**** GIVEN INFORMATION

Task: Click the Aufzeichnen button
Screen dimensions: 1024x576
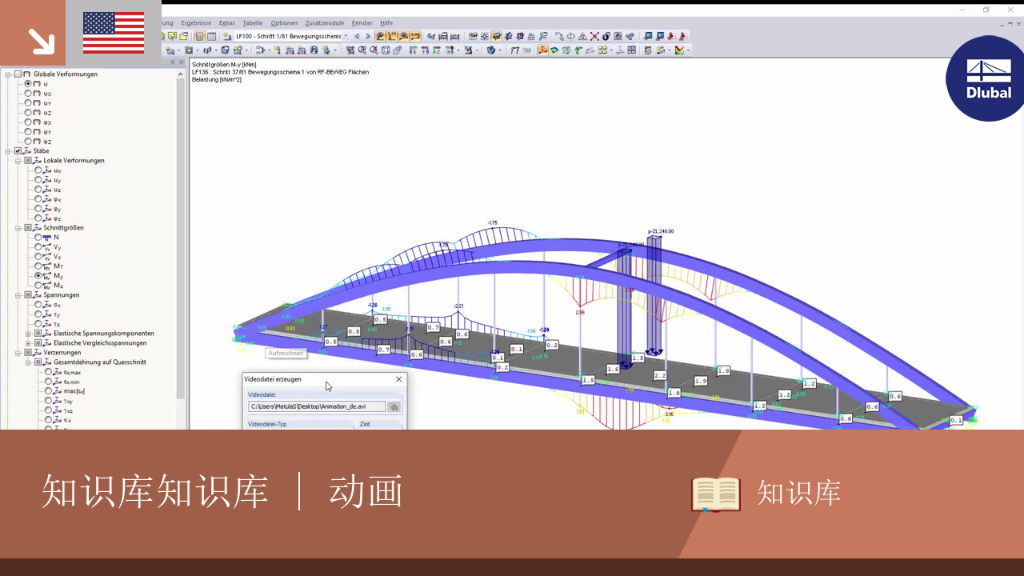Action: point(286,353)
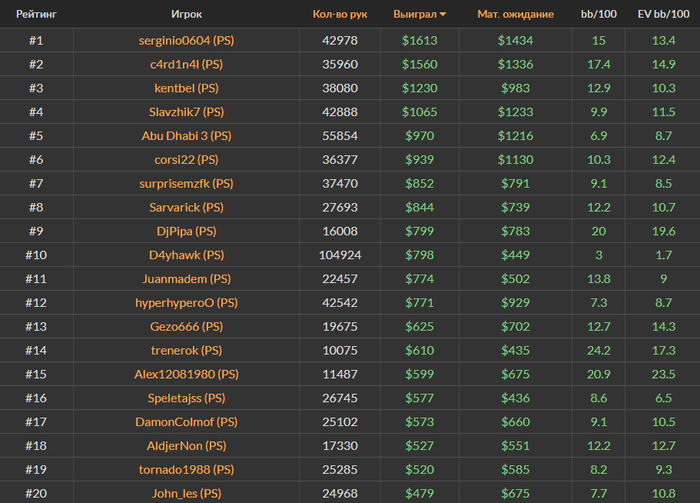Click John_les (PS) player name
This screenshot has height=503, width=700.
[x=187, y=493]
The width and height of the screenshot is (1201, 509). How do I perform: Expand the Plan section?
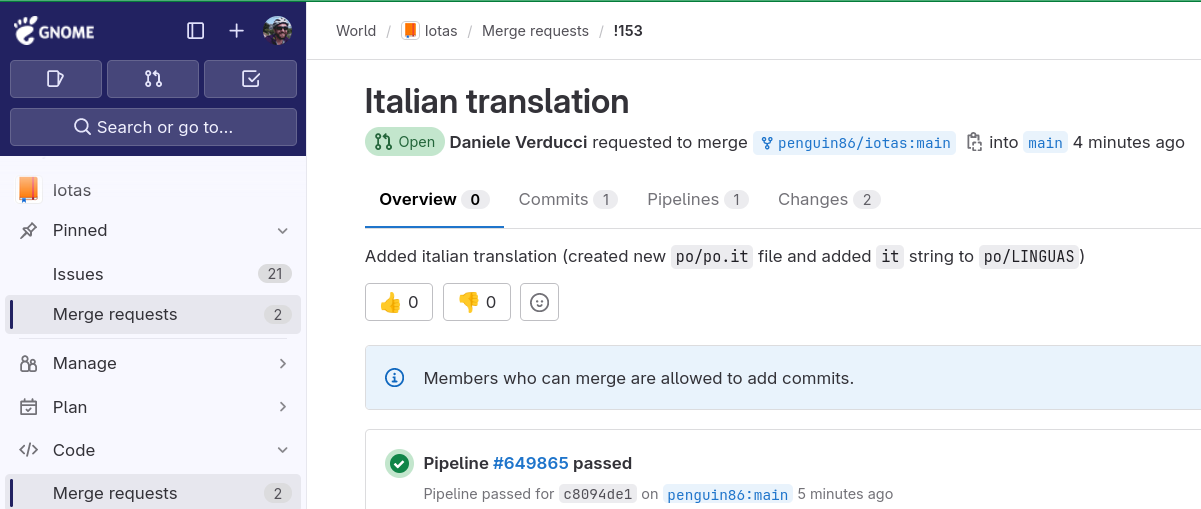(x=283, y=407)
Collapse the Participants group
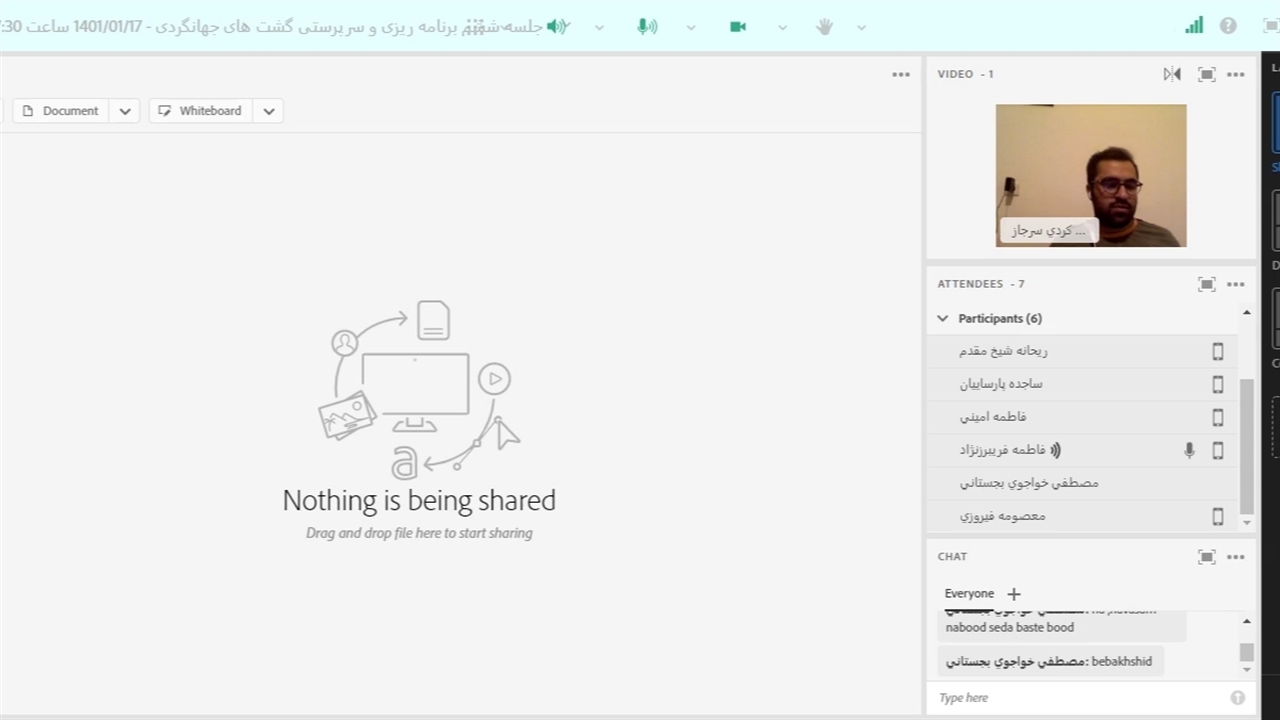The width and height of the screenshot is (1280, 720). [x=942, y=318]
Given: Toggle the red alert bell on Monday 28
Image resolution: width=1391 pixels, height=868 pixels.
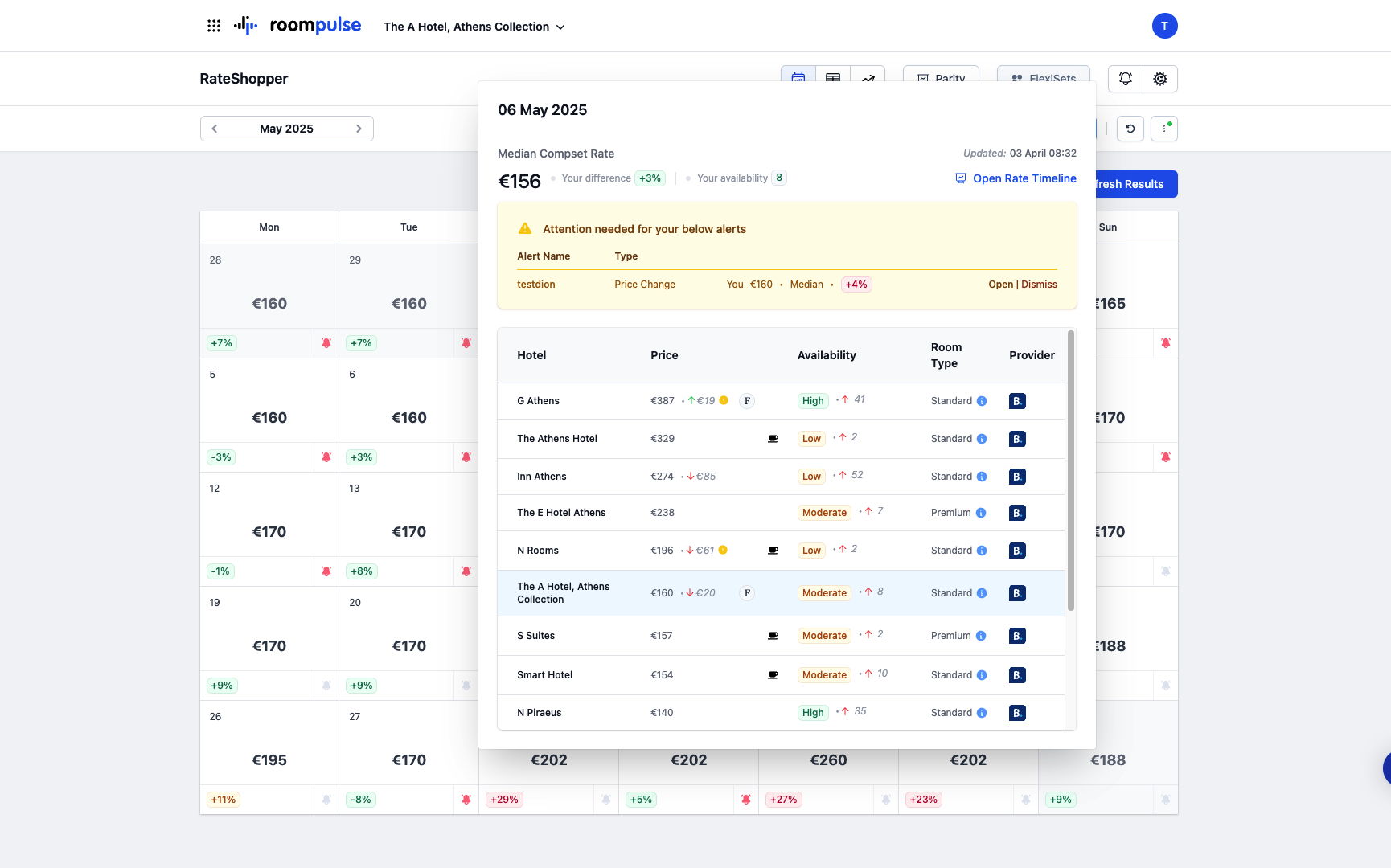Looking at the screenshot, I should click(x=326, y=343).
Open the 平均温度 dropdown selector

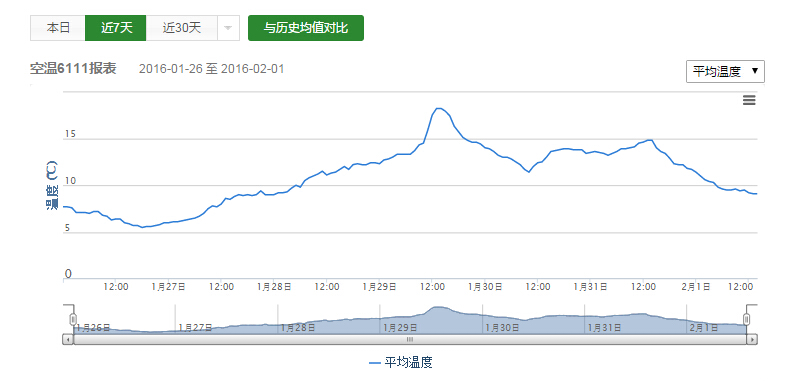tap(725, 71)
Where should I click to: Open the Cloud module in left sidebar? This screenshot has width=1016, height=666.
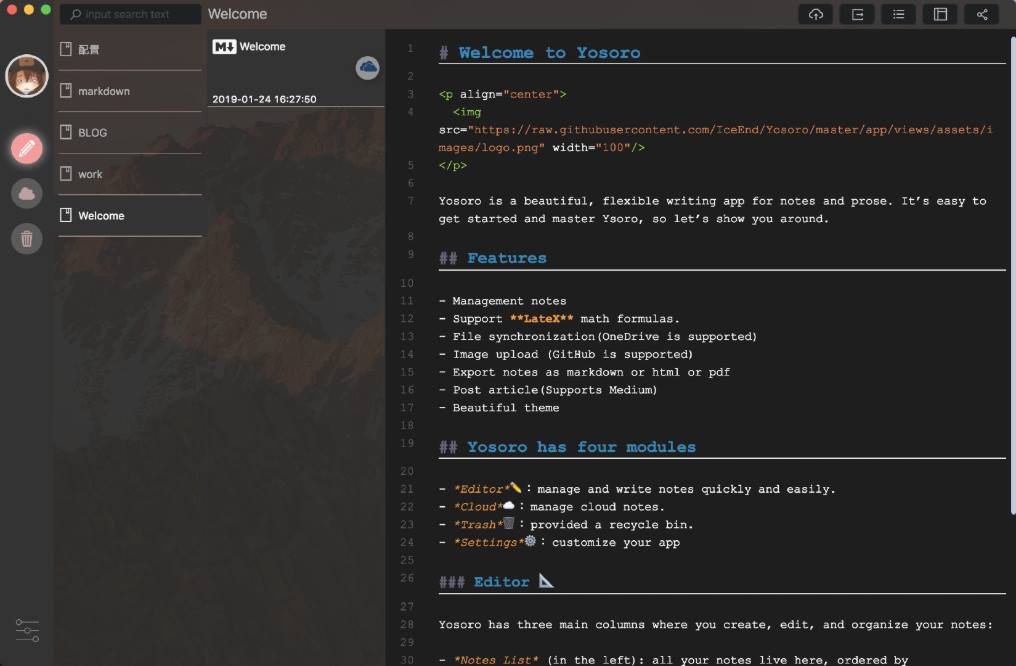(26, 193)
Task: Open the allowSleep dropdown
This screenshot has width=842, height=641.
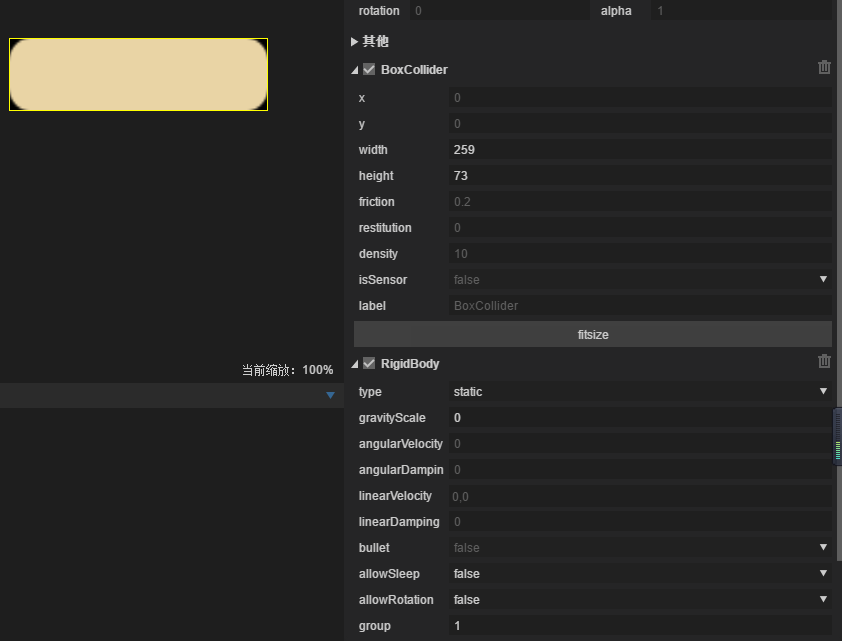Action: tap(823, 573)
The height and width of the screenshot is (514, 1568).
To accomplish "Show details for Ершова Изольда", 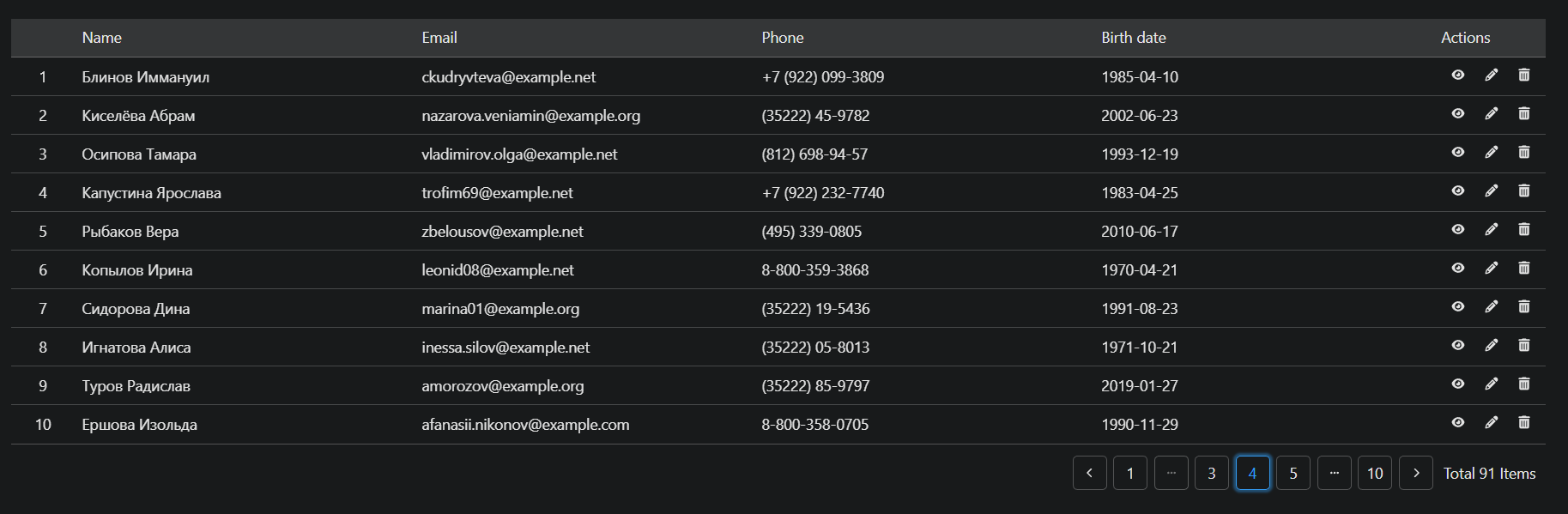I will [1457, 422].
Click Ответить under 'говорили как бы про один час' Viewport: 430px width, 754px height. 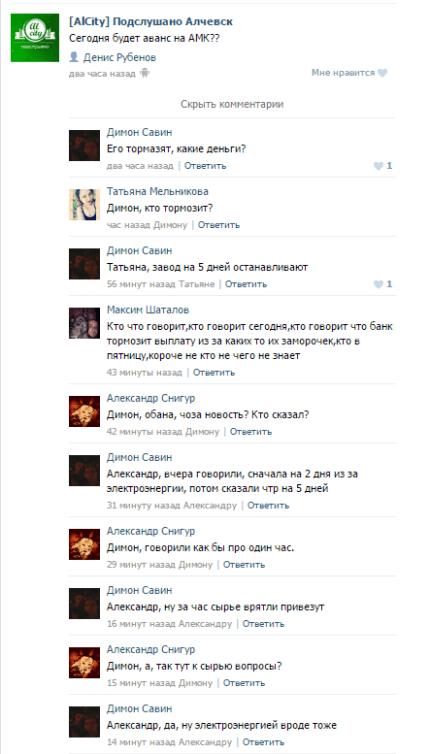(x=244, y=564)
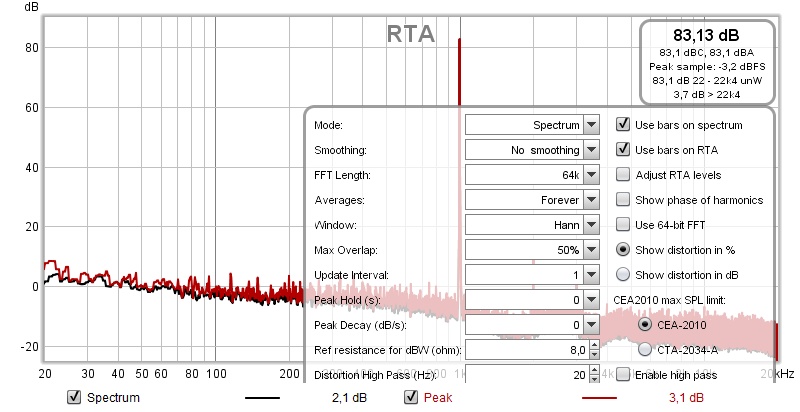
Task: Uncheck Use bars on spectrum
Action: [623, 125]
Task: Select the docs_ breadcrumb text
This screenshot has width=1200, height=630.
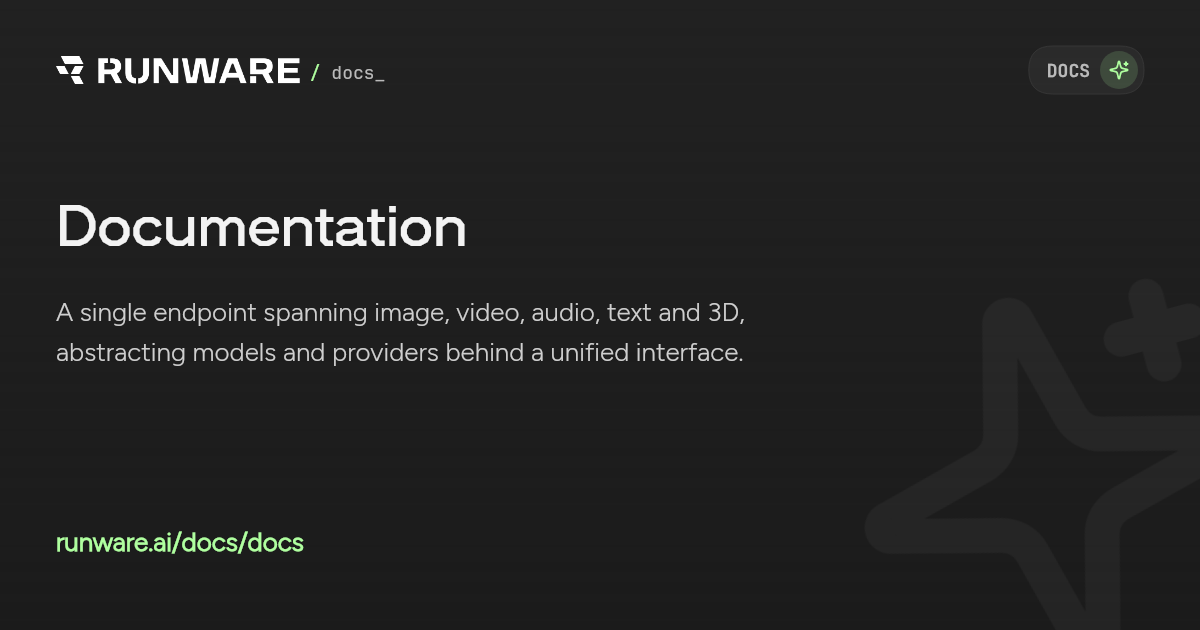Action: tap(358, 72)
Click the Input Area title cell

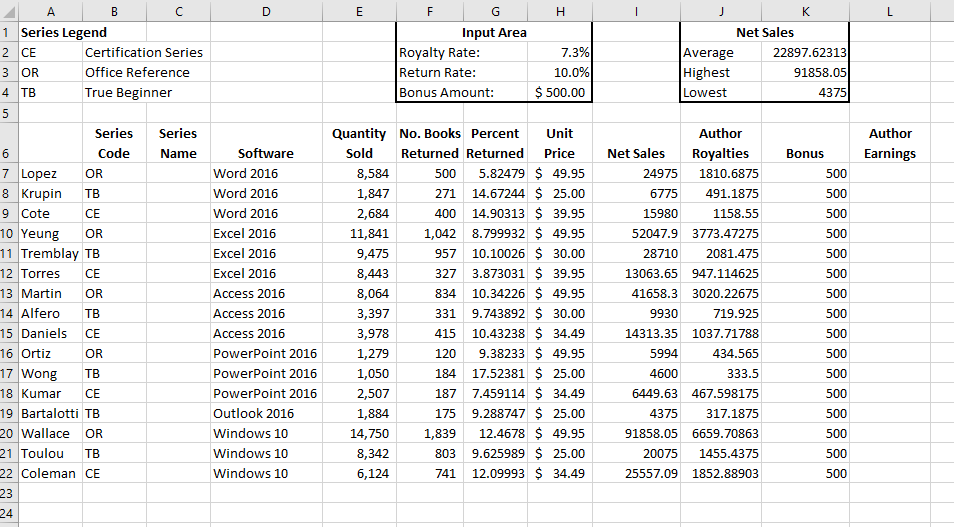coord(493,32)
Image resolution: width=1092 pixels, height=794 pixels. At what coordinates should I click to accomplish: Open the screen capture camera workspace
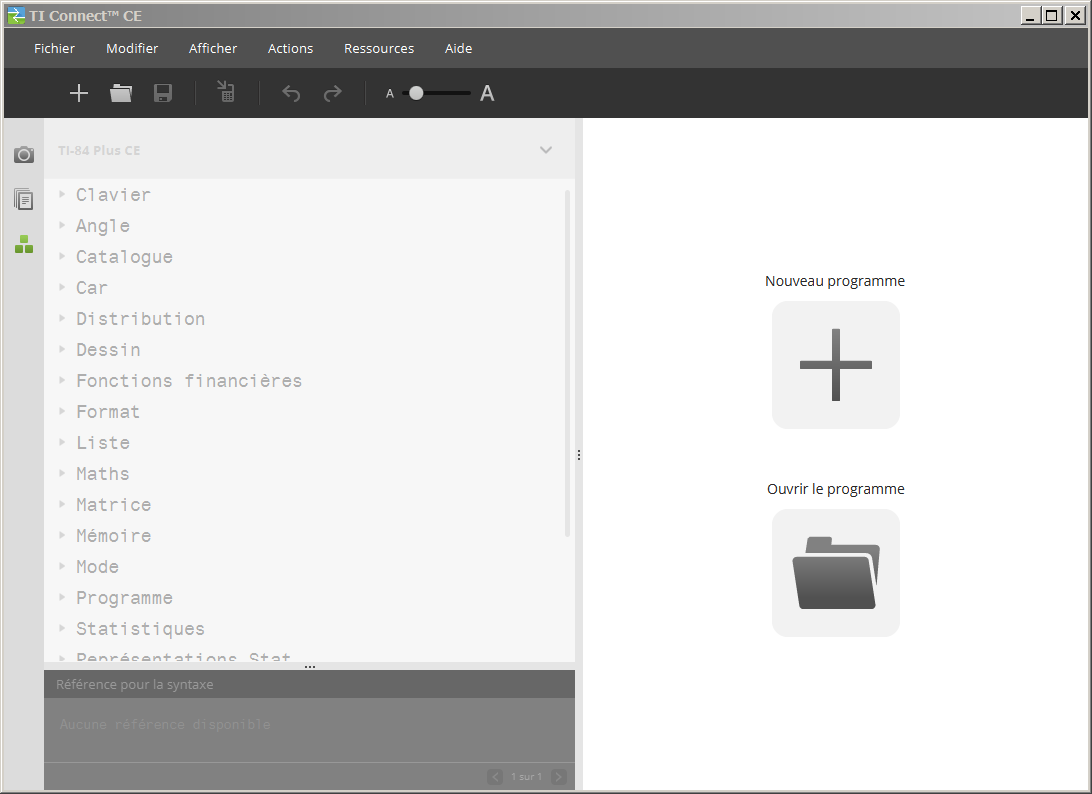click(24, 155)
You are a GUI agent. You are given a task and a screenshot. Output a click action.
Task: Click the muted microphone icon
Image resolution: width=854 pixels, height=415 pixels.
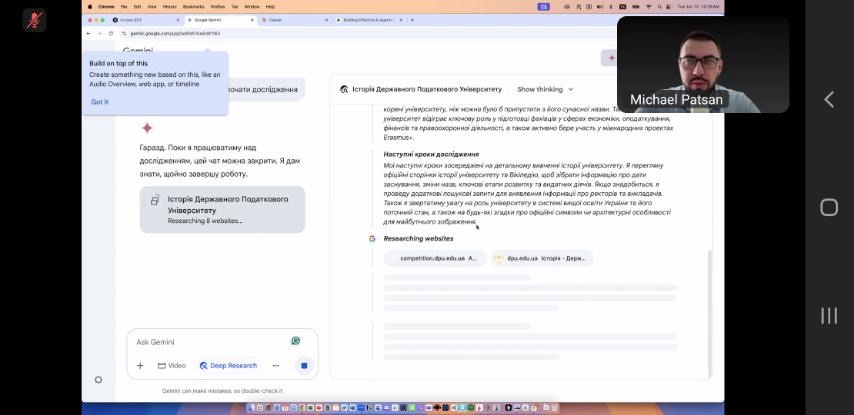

********

From the line containing "This screenshot has width=1200, height=630." down to the final line of the records above, restate every line word for word, add nothing, and skip the pictures.

This screenshot has width=1200, height=630.
Action: tap(358, 72)
Click the Input Area title cell

coord(493,32)
Image resolution: width=1092 pixels, height=794 pixels. At what coordinates should I click to accomplish: Open the screen capture camera workspace
click(24, 155)
You are a GUI agent. You are given a task and a screenshot. Output a click action.
Task: Click the muted microphone icon
Image resolution: width=854 pixels, height=415 pixels.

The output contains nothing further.